(Stored data entries)
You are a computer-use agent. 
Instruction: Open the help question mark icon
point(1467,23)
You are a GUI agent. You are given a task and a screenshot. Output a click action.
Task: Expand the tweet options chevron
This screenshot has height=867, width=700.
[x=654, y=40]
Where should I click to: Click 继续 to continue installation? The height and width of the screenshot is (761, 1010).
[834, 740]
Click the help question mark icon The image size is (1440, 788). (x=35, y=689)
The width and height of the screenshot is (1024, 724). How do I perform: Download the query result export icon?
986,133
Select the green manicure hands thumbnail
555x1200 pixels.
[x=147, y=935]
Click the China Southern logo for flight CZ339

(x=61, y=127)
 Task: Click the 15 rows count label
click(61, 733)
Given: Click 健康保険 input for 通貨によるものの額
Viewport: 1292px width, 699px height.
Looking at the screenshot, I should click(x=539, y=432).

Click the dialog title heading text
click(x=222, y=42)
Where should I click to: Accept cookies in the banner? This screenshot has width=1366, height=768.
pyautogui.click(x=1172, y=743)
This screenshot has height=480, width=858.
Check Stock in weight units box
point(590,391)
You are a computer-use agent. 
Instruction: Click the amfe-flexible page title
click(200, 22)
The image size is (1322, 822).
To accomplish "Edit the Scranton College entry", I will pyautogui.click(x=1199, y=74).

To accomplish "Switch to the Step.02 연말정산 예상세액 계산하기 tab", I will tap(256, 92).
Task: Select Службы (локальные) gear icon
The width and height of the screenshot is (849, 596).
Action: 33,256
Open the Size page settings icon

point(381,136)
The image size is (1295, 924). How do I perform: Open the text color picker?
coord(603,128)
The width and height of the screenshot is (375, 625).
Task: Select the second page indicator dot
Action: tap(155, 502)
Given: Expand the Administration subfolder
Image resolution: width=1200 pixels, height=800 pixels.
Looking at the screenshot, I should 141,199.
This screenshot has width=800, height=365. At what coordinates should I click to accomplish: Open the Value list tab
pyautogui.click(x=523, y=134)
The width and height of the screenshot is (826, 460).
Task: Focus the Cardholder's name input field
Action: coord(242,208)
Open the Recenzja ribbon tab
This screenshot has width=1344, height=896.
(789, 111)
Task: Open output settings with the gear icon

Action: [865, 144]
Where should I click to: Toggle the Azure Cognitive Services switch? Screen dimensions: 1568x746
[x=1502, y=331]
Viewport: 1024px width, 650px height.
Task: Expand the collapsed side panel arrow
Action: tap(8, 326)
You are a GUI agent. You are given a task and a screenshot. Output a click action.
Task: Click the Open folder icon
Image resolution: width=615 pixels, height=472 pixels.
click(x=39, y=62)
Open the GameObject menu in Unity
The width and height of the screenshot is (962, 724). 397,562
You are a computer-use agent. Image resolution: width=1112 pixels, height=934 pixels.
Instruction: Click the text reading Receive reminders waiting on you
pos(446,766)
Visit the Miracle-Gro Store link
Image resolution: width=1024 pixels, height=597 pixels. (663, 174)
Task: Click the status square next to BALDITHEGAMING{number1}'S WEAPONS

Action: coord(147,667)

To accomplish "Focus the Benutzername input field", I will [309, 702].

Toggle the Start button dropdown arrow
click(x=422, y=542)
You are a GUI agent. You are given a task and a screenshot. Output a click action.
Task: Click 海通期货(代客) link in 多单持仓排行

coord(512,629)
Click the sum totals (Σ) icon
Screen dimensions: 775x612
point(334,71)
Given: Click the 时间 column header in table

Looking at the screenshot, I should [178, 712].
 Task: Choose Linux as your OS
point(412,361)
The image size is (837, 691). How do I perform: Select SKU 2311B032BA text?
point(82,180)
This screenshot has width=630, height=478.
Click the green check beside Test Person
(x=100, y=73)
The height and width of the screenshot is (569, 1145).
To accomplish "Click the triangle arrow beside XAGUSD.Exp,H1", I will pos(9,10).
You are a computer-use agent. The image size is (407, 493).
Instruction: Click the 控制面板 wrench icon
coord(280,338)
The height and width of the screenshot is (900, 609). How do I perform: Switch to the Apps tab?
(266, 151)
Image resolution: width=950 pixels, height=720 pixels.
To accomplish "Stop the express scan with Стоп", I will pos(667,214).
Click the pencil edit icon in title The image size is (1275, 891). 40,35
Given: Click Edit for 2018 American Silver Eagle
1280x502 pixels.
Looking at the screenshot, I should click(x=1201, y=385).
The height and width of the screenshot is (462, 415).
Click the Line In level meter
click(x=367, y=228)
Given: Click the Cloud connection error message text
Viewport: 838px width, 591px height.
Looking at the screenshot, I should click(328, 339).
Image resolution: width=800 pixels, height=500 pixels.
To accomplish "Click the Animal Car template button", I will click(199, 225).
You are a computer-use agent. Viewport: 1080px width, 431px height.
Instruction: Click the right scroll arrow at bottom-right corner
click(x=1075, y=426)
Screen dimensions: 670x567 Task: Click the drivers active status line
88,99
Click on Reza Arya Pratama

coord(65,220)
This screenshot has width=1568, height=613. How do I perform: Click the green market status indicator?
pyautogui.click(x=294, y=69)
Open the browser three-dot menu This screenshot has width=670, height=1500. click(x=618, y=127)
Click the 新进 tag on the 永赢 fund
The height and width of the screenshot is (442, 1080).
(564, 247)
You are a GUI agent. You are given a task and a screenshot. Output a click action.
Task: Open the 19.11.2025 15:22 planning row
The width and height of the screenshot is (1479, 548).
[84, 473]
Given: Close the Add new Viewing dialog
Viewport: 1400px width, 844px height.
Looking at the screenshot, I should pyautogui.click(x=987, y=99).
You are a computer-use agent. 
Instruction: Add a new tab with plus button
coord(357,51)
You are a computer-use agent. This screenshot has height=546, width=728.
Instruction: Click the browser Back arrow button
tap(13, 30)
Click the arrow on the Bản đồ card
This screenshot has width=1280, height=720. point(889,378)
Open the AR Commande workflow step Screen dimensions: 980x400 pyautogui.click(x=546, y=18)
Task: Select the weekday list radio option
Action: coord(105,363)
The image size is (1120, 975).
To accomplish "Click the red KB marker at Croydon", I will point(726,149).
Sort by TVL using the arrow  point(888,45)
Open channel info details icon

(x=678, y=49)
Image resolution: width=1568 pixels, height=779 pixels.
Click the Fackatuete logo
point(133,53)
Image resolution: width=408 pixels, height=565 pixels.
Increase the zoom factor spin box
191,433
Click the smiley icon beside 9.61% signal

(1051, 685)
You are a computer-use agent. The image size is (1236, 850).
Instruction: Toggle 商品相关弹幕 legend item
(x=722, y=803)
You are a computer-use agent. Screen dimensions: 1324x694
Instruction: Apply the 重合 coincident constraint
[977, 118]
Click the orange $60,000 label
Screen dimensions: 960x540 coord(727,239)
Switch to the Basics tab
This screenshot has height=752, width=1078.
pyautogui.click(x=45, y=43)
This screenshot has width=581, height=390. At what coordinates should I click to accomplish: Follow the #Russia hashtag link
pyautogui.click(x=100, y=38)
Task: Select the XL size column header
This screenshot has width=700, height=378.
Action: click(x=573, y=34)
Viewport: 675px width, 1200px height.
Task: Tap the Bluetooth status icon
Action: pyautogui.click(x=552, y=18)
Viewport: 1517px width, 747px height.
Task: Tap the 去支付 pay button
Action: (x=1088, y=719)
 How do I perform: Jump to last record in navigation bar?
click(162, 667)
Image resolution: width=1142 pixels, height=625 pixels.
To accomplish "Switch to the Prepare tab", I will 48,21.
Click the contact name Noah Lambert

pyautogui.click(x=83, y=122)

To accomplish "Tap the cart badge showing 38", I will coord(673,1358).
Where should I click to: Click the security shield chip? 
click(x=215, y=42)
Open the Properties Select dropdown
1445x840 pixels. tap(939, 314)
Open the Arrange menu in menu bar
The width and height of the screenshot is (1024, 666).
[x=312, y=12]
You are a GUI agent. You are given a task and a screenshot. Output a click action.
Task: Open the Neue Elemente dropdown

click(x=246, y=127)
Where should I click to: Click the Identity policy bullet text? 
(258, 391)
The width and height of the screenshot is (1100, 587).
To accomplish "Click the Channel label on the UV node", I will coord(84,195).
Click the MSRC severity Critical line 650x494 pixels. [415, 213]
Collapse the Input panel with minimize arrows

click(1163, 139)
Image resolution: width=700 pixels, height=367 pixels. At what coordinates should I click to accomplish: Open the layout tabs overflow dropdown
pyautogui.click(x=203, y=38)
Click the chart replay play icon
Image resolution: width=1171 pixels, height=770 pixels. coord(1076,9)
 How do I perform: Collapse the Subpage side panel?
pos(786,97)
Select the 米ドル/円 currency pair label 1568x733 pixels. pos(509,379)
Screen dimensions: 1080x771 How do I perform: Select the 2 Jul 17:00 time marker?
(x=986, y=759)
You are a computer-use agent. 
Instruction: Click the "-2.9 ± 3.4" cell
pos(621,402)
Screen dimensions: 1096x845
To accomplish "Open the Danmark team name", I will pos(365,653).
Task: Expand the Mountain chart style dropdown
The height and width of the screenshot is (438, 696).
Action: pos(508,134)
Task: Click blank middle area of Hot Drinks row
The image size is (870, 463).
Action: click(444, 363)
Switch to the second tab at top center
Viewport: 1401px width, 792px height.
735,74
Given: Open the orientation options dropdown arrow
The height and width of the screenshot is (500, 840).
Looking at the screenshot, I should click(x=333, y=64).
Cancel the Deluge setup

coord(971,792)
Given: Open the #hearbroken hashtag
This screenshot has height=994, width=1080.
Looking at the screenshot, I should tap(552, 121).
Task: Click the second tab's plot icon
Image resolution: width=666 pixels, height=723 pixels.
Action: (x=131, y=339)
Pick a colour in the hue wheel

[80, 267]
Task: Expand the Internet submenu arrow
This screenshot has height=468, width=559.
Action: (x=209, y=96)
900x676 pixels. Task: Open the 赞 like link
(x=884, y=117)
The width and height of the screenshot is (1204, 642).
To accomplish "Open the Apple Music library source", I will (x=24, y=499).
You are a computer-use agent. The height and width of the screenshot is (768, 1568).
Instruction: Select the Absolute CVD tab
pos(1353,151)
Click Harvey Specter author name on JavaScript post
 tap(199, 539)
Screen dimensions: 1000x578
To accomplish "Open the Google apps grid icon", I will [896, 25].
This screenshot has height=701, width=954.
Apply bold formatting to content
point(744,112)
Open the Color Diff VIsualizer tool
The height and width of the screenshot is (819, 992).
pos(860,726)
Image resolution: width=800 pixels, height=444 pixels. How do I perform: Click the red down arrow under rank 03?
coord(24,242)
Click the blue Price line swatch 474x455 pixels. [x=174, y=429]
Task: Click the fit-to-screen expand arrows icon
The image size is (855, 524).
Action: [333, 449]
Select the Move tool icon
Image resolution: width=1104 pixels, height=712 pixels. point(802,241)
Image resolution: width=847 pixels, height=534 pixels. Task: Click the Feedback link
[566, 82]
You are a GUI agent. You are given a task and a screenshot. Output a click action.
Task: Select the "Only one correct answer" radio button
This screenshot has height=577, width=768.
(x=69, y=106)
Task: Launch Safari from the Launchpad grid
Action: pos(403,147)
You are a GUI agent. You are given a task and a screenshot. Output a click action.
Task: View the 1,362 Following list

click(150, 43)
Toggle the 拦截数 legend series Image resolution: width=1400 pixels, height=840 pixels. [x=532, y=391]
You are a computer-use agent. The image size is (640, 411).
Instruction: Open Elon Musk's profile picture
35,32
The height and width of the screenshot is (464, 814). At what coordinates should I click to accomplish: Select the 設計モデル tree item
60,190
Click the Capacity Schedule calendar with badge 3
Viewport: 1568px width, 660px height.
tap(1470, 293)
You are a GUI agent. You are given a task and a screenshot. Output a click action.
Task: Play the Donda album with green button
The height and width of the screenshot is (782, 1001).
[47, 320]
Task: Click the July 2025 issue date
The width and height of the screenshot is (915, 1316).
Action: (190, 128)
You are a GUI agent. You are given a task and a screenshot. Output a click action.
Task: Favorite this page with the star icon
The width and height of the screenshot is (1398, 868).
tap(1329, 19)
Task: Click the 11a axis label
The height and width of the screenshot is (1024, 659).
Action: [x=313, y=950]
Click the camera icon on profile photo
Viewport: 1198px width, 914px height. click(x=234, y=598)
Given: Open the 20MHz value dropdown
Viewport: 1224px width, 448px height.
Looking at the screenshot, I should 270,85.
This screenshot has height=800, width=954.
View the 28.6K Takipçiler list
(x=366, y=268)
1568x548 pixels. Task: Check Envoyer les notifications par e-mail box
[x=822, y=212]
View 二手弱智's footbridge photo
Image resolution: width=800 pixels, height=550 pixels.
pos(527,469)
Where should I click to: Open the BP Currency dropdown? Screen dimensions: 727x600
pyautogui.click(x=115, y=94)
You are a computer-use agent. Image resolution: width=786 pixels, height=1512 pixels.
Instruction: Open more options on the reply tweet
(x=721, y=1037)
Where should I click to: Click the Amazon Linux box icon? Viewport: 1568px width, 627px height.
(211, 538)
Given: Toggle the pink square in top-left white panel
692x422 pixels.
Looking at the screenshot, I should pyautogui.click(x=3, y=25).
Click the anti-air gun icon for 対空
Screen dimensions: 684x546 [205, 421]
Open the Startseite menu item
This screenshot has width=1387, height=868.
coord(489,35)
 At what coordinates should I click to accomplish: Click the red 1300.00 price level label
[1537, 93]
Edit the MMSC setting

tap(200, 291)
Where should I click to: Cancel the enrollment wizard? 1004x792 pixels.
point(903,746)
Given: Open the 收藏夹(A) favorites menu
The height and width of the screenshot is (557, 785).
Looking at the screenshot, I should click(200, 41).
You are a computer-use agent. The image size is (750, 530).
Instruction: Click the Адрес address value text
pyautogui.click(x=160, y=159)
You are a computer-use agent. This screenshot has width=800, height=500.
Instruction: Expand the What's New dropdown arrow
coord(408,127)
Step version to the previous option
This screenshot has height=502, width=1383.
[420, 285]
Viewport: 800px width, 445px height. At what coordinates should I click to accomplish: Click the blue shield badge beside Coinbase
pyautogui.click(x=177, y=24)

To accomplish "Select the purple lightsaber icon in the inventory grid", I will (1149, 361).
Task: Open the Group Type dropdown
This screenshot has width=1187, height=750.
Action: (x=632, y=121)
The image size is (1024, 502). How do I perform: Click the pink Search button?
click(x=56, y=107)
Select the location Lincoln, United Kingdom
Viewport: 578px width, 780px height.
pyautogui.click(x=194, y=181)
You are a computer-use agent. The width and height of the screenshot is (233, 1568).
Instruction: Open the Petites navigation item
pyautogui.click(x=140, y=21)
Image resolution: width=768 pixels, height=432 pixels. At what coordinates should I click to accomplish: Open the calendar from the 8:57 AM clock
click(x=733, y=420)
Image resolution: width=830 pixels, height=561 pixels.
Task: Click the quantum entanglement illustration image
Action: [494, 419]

What you are asked to do
Copy out only the lines of the records above from the one with "Given: Click 健康保険 input for 通貨によるものの額" through the one with "Given: Expand the Administration subfolder", exactly as they stand, both included.

Answer
Given: Click 健康保険 input for 通貨によるものの額
Viewport: 1292px width, 699px height.
Looking at the screenshot, I should click(x=539, y=432).

Click the dialog title heading text
click(x=222, y=42)
Where should I click to: Accept cookies in the banner? This screenshot has width=1366, height=768.
pyautogui.click(x=1172, y=743)
This screenshot has height=480, width=858.
Check Stock in weight units box
point(590,391)
You are a computer-use agent. 
Instruction: Click the amfe-flexible page title
click(200, 22)
The image size is (1322, 822).
To accomplish "Edit the Scranton College entry", I will pyautogui.click(x=1199, y=74).

To accomplish "Switch to the Step.02 연말정산 예상세액 계산하기 tab", I will tap(256, 92).
Task: Select Службы (локальные) gear icon
The width and height of the screenshot is (849, 596).
Action: 33,256
Open the Size page settings icon

point(381,136)
The image size is (1295, 924). How do I perform: Open the text color picker?
coord(603,128)
The width and height of the screenshot is (375, 625).
Task: Select the second page indicator dot
Action: tap(155, 502)
Given: Expand the Administration subfolder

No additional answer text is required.